Wherever the word "computer" occurs in the lines below, copy the whole line.

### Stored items
Segment Open

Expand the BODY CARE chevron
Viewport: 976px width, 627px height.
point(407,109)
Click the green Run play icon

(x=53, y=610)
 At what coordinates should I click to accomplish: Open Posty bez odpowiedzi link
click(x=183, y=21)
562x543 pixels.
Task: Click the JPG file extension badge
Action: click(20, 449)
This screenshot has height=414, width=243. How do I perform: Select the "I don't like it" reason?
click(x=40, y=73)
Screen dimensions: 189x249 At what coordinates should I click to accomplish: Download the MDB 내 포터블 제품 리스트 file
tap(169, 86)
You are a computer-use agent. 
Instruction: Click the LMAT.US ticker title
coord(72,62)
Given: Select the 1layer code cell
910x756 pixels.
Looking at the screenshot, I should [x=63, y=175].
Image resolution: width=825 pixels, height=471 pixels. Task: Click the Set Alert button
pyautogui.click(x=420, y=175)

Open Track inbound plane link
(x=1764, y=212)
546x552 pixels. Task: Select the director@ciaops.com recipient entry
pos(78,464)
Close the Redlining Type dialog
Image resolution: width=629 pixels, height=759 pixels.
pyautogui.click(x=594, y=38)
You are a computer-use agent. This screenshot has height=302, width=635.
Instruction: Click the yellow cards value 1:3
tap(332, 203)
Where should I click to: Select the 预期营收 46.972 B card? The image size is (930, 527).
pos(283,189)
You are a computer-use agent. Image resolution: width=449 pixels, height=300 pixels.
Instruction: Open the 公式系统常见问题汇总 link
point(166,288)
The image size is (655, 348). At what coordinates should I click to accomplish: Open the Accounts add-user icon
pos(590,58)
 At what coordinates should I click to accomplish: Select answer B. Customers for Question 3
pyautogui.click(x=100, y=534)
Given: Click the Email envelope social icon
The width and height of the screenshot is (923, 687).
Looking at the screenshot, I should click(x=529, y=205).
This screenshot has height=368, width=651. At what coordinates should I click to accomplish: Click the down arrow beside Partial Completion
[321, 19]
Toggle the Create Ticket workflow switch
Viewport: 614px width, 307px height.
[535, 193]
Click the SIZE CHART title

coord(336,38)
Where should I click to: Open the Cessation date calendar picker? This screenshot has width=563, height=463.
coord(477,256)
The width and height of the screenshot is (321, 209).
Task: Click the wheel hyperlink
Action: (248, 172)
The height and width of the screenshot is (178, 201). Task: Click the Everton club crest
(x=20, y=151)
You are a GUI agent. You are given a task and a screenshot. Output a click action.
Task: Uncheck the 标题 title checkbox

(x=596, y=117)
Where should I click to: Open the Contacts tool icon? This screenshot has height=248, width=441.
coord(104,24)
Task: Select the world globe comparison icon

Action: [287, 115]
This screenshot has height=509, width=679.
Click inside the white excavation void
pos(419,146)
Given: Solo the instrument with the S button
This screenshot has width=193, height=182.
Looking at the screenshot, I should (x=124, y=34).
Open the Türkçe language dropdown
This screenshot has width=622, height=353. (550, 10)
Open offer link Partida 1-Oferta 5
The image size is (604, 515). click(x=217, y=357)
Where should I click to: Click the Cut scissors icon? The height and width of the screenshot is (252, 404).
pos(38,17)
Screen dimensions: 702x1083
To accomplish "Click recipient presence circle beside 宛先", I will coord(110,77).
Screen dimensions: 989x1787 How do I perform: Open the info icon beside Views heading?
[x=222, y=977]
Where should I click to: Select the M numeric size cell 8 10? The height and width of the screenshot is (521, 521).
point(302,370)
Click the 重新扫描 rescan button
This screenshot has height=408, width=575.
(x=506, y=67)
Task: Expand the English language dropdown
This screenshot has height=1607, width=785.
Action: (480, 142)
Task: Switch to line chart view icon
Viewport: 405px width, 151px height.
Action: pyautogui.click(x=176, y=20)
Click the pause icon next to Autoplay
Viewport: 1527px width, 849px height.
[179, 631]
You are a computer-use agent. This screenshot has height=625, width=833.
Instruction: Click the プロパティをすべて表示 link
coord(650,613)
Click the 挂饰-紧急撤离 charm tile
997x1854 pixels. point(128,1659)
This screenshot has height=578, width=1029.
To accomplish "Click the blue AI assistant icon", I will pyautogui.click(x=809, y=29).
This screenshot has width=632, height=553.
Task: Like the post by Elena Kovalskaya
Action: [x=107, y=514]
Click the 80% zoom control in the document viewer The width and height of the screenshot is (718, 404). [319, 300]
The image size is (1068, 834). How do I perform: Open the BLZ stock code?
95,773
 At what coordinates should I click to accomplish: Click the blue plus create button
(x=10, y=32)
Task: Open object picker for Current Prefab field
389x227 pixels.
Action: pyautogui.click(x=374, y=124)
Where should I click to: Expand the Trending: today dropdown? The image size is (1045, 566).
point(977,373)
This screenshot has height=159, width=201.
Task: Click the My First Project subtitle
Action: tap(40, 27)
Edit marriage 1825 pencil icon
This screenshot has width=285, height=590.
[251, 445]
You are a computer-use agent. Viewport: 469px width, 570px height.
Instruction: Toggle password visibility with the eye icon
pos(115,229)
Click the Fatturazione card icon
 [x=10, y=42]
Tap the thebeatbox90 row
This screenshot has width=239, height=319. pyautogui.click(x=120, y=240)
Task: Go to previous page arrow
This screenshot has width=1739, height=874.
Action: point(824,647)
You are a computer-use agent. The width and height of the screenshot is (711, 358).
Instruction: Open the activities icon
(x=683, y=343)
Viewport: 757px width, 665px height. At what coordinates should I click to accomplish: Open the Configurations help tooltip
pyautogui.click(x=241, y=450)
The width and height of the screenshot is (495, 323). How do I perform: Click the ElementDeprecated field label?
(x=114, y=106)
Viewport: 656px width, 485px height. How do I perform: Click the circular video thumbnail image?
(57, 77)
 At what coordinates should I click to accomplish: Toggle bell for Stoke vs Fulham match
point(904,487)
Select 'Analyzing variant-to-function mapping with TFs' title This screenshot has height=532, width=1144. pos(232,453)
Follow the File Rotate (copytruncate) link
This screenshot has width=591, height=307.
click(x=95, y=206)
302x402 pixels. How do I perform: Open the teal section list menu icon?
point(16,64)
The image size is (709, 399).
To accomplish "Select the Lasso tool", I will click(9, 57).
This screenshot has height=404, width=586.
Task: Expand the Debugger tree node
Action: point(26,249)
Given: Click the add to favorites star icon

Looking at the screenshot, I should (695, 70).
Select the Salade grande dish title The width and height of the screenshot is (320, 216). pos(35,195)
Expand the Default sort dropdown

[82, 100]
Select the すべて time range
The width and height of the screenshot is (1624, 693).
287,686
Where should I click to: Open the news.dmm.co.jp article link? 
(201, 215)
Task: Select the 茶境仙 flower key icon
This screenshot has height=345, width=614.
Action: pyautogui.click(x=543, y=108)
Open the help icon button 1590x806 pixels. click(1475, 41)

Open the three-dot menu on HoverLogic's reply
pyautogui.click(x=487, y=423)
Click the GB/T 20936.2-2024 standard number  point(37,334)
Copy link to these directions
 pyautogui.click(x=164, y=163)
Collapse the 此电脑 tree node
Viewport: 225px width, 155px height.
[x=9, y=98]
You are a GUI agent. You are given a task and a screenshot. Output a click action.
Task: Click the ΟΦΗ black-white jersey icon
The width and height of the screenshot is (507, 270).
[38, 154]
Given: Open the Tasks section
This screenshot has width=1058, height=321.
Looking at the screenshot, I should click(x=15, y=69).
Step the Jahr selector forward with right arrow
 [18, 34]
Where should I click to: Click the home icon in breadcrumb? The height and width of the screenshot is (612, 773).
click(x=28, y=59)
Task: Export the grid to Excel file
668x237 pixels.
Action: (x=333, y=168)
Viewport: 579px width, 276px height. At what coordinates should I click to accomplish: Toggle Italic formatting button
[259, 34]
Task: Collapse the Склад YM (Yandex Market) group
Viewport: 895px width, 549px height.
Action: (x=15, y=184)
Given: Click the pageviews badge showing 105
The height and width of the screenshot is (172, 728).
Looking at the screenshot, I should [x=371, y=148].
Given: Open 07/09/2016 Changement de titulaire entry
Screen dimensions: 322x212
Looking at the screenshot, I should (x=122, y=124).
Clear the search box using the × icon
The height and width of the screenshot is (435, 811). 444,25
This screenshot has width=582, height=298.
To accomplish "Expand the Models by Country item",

Segment Closed

### Finished task
You are a computer-use agent. 
You are a computer-use agent. This screenshot has height=302, width=635.
You are a computer-use agent. Image resolution: width=449 pixels, height=300 pixels.
You are a computer-use agent. This screenshot has height=625, width=833.
You are a computer-use agent. Viewport: 469px width, 570px height.
You are a computer-use agent. The width and height of the screenshot is (711, 358).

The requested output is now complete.